We used the Stackelberg Leadership Model to construct a pricing model which adds green credit policies. Our study on green credit shifted from the traditional macro level to the micro level. We introduced green credit to the traditional agricultural supply chain and investigated the impact of green credit policies on the green supply chain, and broadened the research content on agricultural supply chains. At the same time, considering that agricultural production is very affected by climate conditions, we formally applied randomness of agricultural output into our models. This makes the research method of supply chain finance more suitable for agriculture and closer to reality.

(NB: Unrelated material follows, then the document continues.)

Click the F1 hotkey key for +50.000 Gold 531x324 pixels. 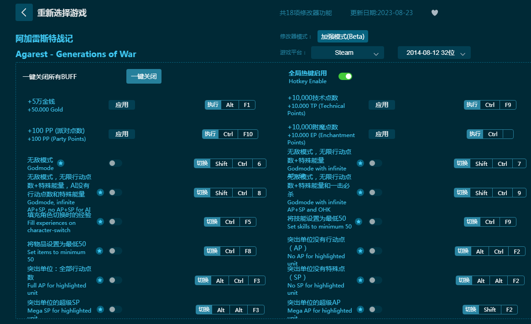tap(247, 105)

Through our study, we found that optimal decisions exist for both farmer and bank in the supply chain, but there is still room for optimization in the agricultural supply chain when both bank and farmer make their own optimal decisions. The implementation of green credit policies can improve the profit of subjects in agricultural supply chain. Green credit policies also give the bank room to reduce interest rates so that the overall utility level of the supply chain could be improved, which is conducive to efficiency and sustainable development. Therefore, the government should promote green credit policies in the agricultural supply chain to improve the overall efficiency of the supply chain, while giving benefits to the subjects in the supply chain.